SUPPLIED PASSAGE
Adult fitness dude, trying to buck the trend of sick, soft, and slow:
You probably grew up in a good home, playing the days away. There were no hardships or rash demands. You had it a lot better than you could know. You were an active little guy. Probably excelled in sports at that level. Rocketed a hand overhead to lead gym class. Cared who banged out the fastest 10 push-ups in the whole entire classroom.
You probably ran, "worked," biked, and played into the night. Baths and restaurants were a chore. Until about the age of 12, when you slowed down from hummingbird to sparrow pace. You were expected to sit and not fidget once in a while. Sports practices left you slightly tired and sore, in the mood for a nice video game "sesh."
Google search: ~1992 stacked athlete. Yep. |
By 15 or so you managed to get slightly soft. Or if that wasn't reality, you started noticing that your coltish body didn't exactly look like a pro athlete or the guys on TV and magazines. It was still mostly all fun and games and sprinkles maxed out on ice cream cones.
At school you were repeatedly barraged with the idea of discipline and dedication, strive, effort, and work ethic. So. Much. Work ethic. You needed to hear those things, yes. But with little counter perspective, it's no wonder that during the most arduous period of gaining independence and finding identity, the accelerator started to stick.

EXERCISE INSTRUCTIONS
A - Answer these questions from the fitness passage, one per line:
(i) Until about what age did the reader keep up the hummingbird pace before slowing to a sparrow's?
(ii) By about what age did the reader manage to get slightly soft?
(iii) What did sports practices put the reader in the mood for?
B - Rewrite the fitness passage starting at "Google search: ~1992" and ending at "started to stick.", putting "lanky" in place of "coltish".
C - Translate this sentence from the fitness passage into French: "You were an active little guy."
The rows come from a separate source.

RECORDED INFORMATION
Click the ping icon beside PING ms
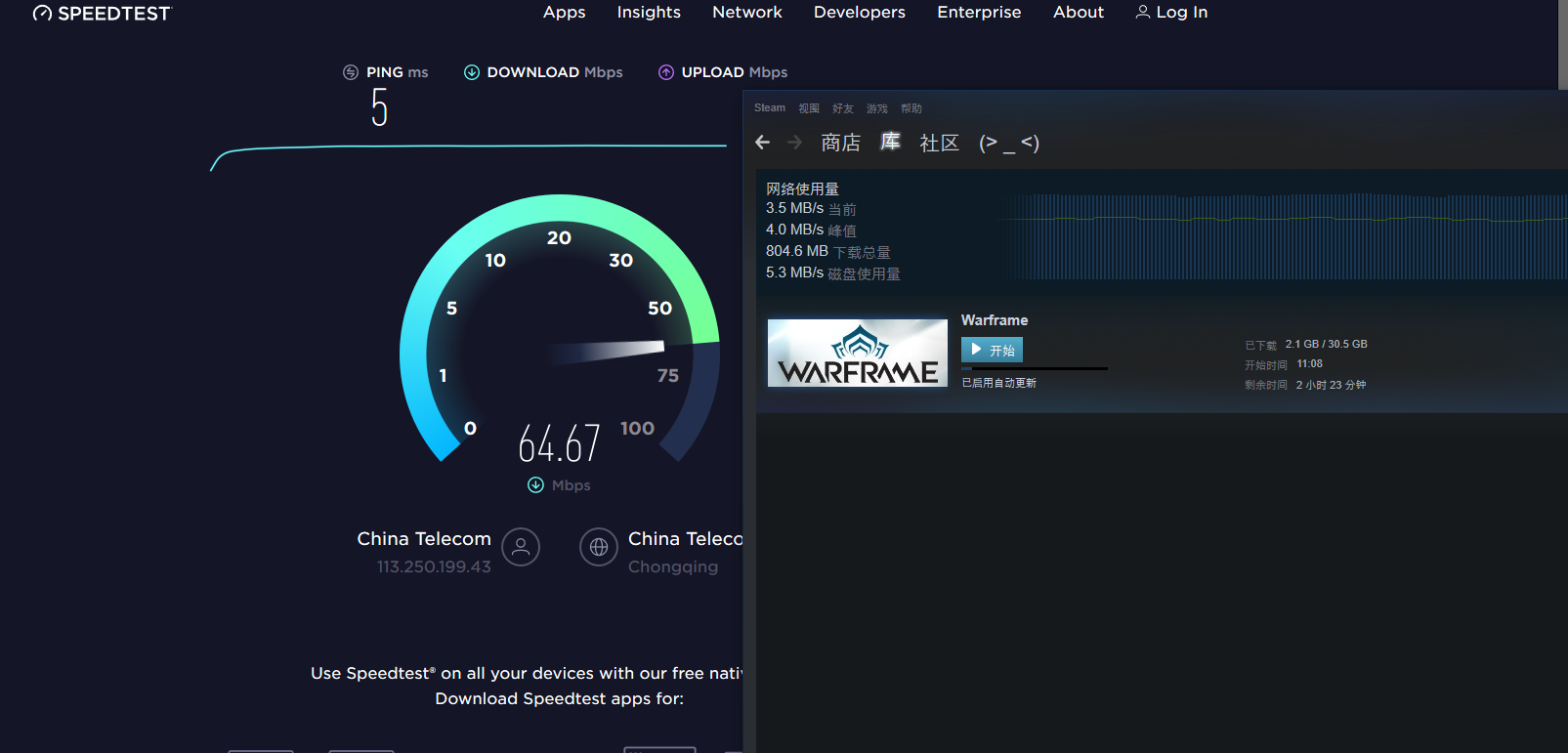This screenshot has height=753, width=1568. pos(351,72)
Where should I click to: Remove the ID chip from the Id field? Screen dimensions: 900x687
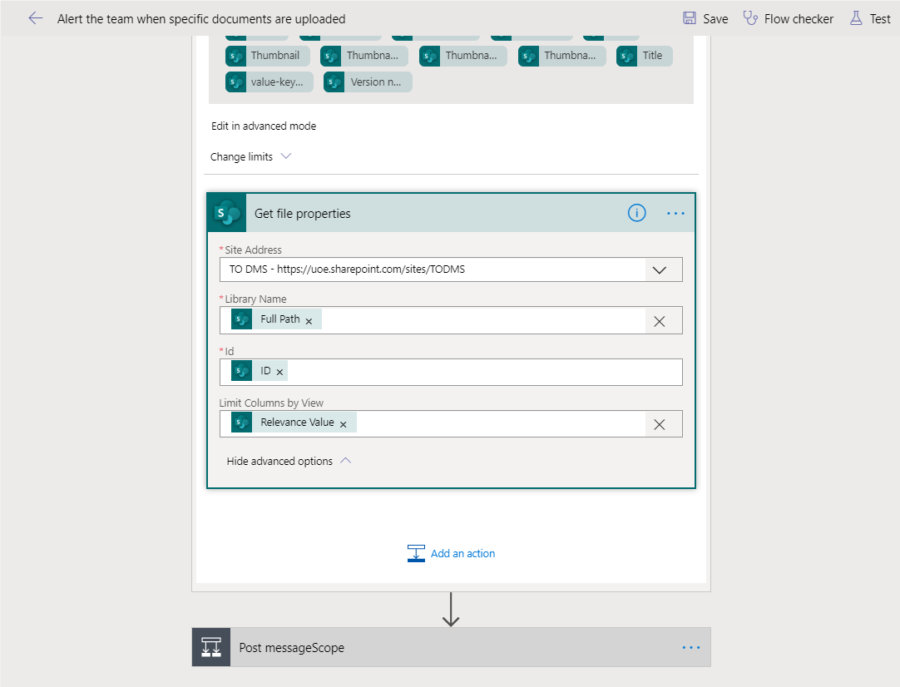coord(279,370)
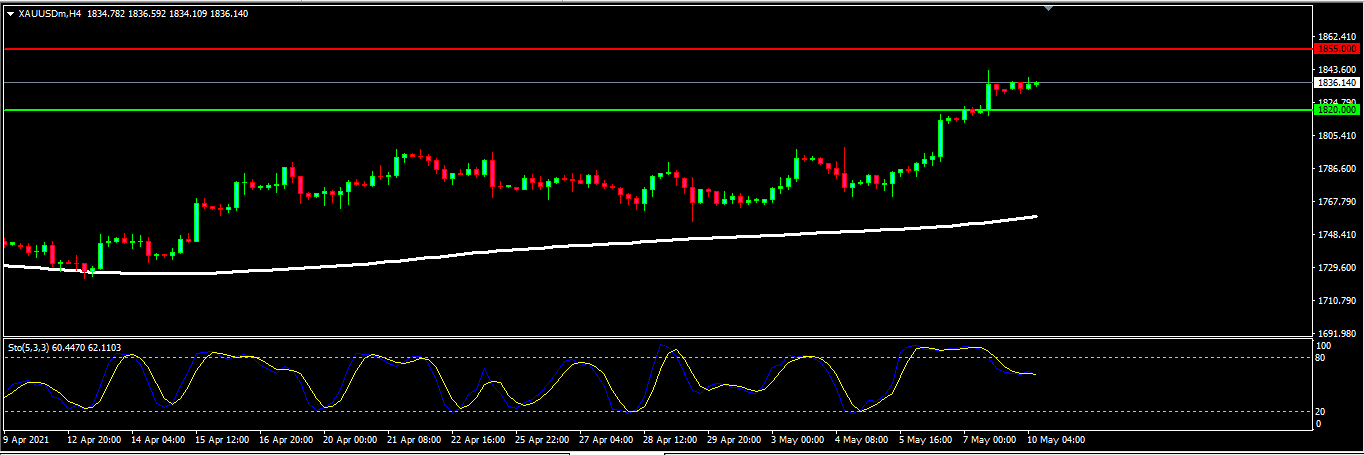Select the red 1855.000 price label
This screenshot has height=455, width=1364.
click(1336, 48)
==
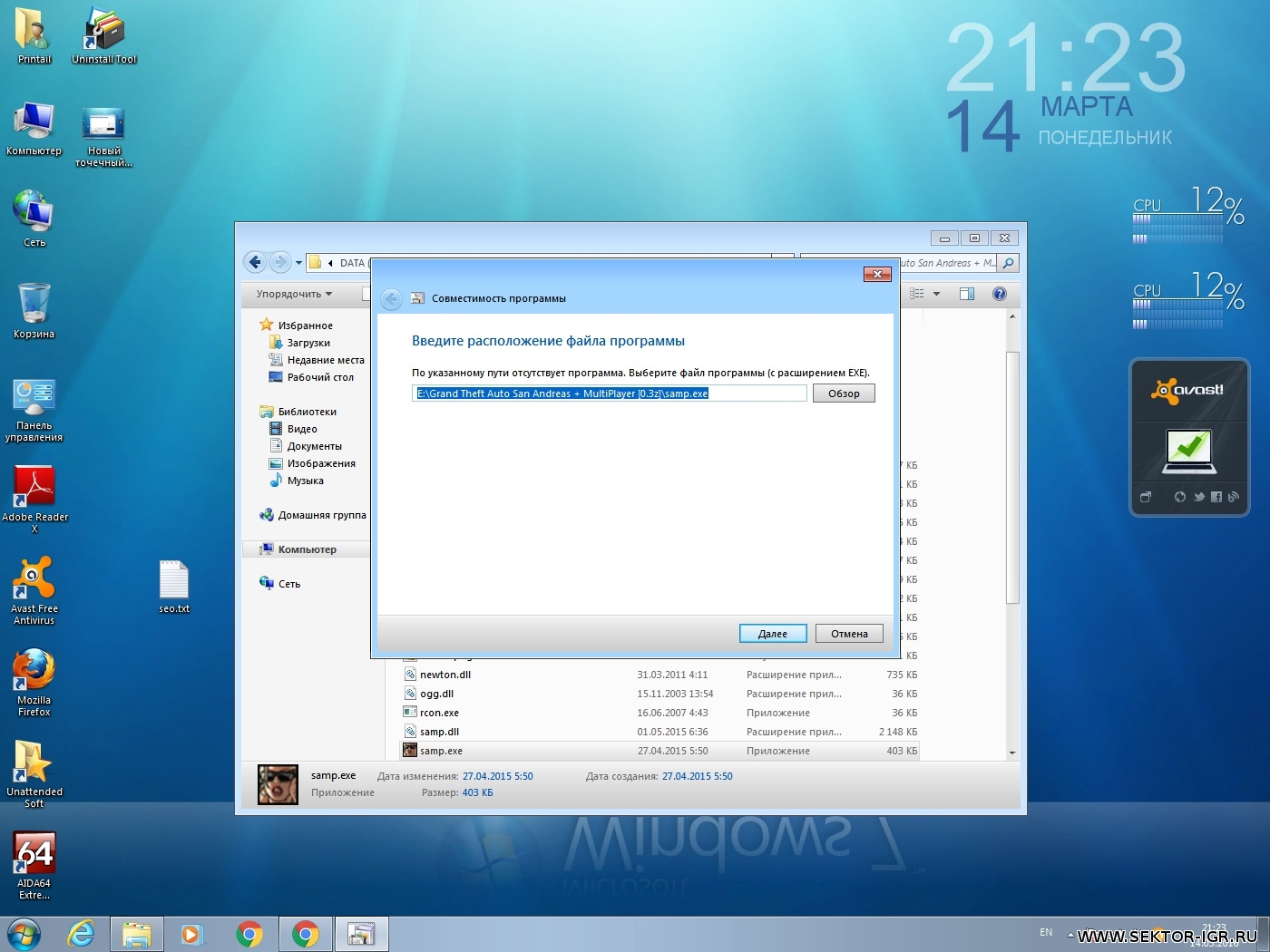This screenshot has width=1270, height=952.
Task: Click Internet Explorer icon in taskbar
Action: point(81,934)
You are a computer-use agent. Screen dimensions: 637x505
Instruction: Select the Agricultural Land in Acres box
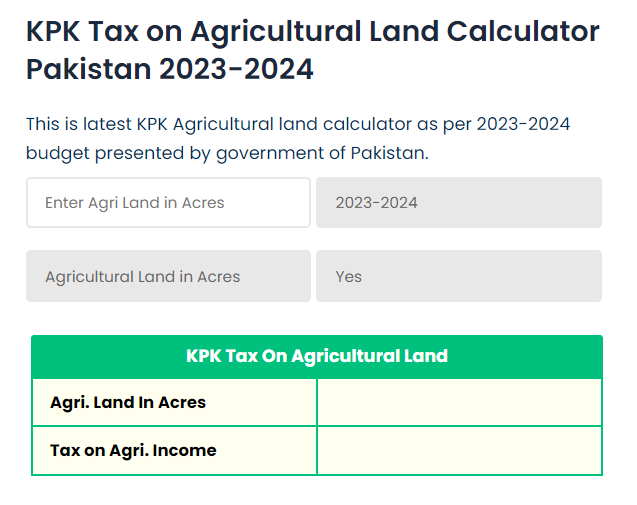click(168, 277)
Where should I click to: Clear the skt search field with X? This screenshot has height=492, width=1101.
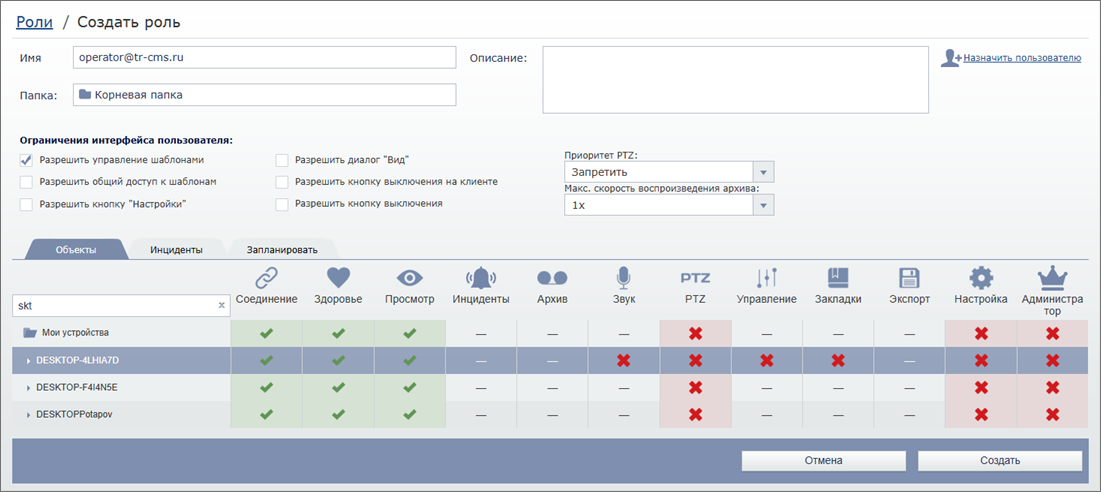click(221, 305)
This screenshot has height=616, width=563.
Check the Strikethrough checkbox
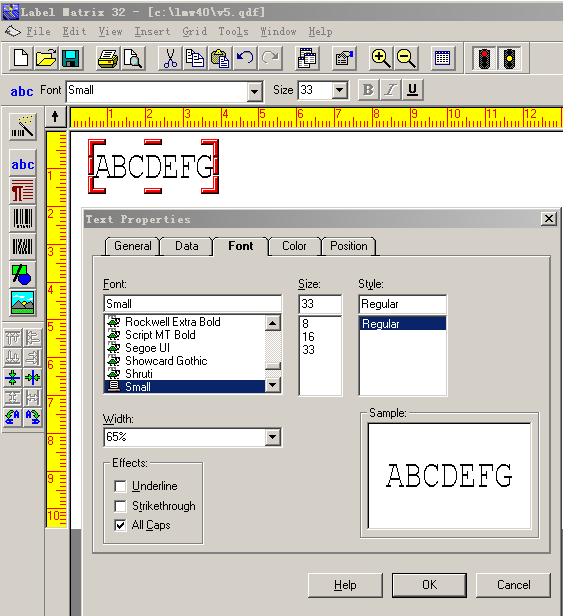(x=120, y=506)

RESPONSES BY TASK
A -
(i) About 12
(ii) 15 or so
(iii) A nice video game "sesh"

B -
Google search: ~1992 stacked athlete. Yep. |
By 15 or so you managed to get slightly soft. Or if that wasn't reality, you started noticing that your lanky body didn't exactly look like a pro athlete or the guys on TV and magazines. It was still mostly all fun and games and sprinkles maxed out on ice cream cones.
At school you were repeatedly barraged with the idea of discipline and dedication, strive, effort, and work ethic. So. Much. Work ethic. You needed to hear those things, yes. But with little counter perspective, it's no wonder that during the most arduous period of gaining independence and finding identity, the accelerator started to stick.

C - Tu étais un petit gars actif.